Corautus Genetics' Phase IIb Clinical Trial for Severe Angina Treatment Receives Go-Ahead from Data Safety Monitoring Committee
26 1월 2006 - 10:00PM
PR Newswire (US)
ATLANTA, Jan. 26 /PRNewswire-FirstCall/ -- Corautus Genetics Inc.
(NASDAQ:VEGF) announced today that its data safety monitoring
committee (DMC) recommended, as the result of its third and final
scheduled interim safety analysis, the continuation of GENASIS
("Genetic Angiogenic Stimulation Investigational Study"). GENASIS
is Corautus' Phase IIb clinical trial to evaluate the safety and
efficacy of its proprietary Vascular Endothelial Growth Factor-2
(VEGF-2) for the treatment of patients with severe angina. This
planned interim safety analysis was conducted after the first 240
patients were treated in the trial. This was the third positive
interim safety analysis recommendation by the DMC. The DMC, a group
of independent physicians and a statistician, was established by
Corautus to monitor patient safety in the trial. Based upon their
review of the available safety database for both the therapeutic
and delivery device, the DMC recommended that Corautus continue the
GENASIS trial. Richard E. Otto, President and CEO of Corautus,
stated, "The GENASIS trial is designed to test the efficacy and
safety of VEGF-2, delivered into ischemic areas within the heart
via Boston Scientific Corporations' Stiletto(TM) catheter system.
This completes the third and last interim safety analyses by the
independent DMC that we established.
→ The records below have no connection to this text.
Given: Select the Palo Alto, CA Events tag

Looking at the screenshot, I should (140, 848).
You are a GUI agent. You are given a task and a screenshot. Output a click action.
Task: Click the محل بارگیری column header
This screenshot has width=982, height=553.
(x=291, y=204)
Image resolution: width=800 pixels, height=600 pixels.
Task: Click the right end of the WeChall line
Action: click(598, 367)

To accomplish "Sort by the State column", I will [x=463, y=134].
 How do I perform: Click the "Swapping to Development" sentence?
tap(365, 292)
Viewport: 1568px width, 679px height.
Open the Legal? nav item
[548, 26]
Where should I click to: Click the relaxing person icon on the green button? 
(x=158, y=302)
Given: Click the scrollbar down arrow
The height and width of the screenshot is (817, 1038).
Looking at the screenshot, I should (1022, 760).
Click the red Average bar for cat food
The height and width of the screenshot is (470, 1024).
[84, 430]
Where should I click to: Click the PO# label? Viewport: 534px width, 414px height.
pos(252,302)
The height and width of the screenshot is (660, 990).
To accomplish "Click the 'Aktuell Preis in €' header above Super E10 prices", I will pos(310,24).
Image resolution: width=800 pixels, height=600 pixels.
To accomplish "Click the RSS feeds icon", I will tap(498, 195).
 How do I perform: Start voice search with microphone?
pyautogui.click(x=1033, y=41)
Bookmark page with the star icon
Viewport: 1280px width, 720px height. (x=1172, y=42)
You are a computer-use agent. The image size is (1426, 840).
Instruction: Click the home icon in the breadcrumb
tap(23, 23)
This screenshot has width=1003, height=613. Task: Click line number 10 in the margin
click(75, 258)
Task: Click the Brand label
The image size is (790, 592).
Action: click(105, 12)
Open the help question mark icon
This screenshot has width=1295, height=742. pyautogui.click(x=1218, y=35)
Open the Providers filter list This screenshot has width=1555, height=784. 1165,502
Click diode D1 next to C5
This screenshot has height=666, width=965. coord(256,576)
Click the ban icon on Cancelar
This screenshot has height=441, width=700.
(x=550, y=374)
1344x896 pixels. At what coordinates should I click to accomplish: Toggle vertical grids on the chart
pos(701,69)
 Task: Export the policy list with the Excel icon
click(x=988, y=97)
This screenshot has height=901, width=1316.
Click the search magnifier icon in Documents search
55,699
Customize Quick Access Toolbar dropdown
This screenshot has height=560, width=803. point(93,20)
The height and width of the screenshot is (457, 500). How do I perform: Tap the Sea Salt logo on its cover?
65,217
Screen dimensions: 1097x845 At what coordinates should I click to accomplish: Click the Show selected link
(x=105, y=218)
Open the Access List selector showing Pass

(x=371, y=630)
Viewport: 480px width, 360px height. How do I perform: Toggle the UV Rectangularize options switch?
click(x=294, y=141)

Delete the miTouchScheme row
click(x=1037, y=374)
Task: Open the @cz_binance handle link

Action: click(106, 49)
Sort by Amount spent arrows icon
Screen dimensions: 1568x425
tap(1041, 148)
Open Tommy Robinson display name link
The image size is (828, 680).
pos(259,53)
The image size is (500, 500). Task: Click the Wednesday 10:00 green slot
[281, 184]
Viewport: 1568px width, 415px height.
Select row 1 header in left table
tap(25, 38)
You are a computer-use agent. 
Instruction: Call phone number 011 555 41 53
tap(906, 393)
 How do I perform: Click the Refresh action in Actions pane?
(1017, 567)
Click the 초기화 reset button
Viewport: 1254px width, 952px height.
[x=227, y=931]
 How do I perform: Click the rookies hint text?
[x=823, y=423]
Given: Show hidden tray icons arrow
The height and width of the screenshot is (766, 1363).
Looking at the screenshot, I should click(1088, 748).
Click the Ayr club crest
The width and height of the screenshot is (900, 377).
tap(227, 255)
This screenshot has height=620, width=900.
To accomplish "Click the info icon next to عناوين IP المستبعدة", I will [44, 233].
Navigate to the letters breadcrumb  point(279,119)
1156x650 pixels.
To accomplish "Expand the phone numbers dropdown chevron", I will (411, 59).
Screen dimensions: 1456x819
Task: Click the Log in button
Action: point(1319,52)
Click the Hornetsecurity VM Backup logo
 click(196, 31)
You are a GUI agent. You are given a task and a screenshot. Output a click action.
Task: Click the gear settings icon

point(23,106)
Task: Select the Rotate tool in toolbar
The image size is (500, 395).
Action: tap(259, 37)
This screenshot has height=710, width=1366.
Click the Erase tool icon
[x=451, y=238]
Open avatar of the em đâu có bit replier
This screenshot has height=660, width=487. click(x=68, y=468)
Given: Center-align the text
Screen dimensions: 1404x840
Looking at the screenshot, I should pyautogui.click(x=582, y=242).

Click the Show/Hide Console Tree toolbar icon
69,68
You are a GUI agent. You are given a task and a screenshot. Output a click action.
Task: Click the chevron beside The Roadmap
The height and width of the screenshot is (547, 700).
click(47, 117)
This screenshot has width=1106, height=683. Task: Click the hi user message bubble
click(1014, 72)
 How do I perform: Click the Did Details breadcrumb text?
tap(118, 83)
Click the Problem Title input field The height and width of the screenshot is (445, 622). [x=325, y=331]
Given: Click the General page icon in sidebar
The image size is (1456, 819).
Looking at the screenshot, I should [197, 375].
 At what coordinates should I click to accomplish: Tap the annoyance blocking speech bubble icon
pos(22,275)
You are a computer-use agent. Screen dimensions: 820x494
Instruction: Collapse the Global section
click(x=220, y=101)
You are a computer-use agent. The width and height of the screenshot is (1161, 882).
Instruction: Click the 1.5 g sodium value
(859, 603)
We have been very pleased to
have successfully passed all three safety reviews and we are
pleased with the recommendation of the DMC to continue the trial."
About the GENASIS Trial GENASIS is a randomized, double-blind,
dose-ranging and placebo controlled Phase IIb clinical trial, which
will enroll 404 patients with Class III or IV angina that are not
suitable candidates for traditional revascularization procedures.
The GENASIS trial is being conducted in approximately 30 leading
cardiac medical centers throughout the United States. In the
GENASIS trial, defined doses of VEGF-2 in the form of "naked"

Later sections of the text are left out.